We conclude that the required proof is found in the consent form itself. Just above Klebon's signature, the form has a paragraph, with Abrusci's name filled in, acknowledging that the police officer explained the right to refuse consent. See State v. Binns, 222 N.J. Super. 583, 589-90 (App. Div.), certif. denied, 111 N.J. 624 (1988).


We have reviewed Love's remaining contentions and conclude that they are without sufficient merit to warrant extended discussion in a written opinion. R. 2:11-3(e)(2). We add only the following.

Love contends that there was insufficient evidence to warrant a conviction for possession with intent to distribute, contrary to N.J.S.A. 2C:35-5(a)(1), and that the trial court erred in denying his motion for a judgment of acquittal on that charge.

A court will enter a judgment of acquittal only "if the evidence is insufficient to warrant a conviction." R. 3:18-1. The standard to be applied to determining such a motion is set forth in State v. Reyes, 50 N.J. 454, 458-59 (1967):

[T]he question the trial judge must determine is whether, viewing the State's evidence in its entirety, be that evidence direct or circumstantial, and giving the State the benefit of all its favorable testimony as well as all of the favorable inferences which reasonably could be drawn therefrom, a reasonable jury could find guilt of the charge beyond a reasonable doubt.

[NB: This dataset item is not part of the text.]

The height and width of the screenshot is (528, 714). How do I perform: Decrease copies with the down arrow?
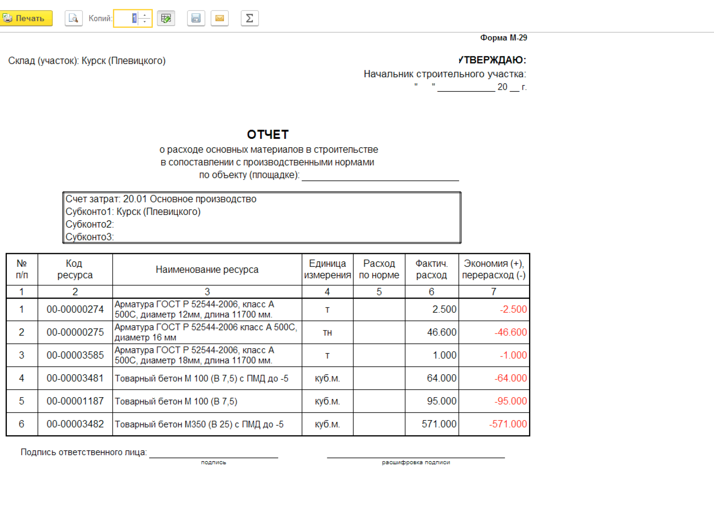(x=145, y=22)
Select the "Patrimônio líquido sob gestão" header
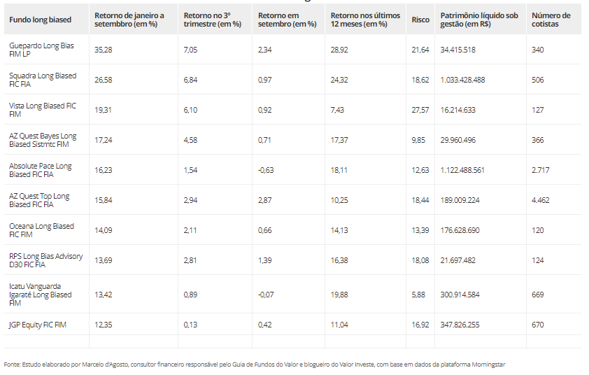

Under Rule 3:18-1, the trial court "is not concerned with the worth, nature or extent (beyond a scintilla) of the evidence, but only with its existence, viewed most favorably to the State." State v. Papasavvas, 170 N.J. 462, 521 (2002) (quoting State v. Kluber, 130 N.J. Super. 336, 342 (App. Div. 1974), certif. denied, 67 N.J. 72 (1975)). We apply the same standard. State v. Harris, 384 N.J. Super. 29, 52 (App. Div.), certif. denied, 188 N.J. 357 (2006).

We are satisfied that, under the applicable standard, the record as a whole supports the trial judge's decision denying the motion. There was expert testimony that the quantity of drugs found in the vehicle was indicative of a purchase for distribution rather than personal use. The jury was not required to accept the defense's suggestion that the amount was simply an instance of bulk purchasing for personal use.

Finally, Love contends that his sentence was excessive. Having reviewed the transcript of the sentencing, at which the judge balanced both aggravating and mitigating factors to arrive at a sentence at the lower end of the sentencing range, we are convinced that the sentence imposed here was adequately explained and is not manifestly excessive or unduly punitive, does not represent an abuse of the judge's sentencing discretion, and does not shock the judicial conscience. State v. O'Donnell, 117 N.J. 210, 215-16 (1989); State v. Roth, 95 N.J. 334, 364-66 (1984).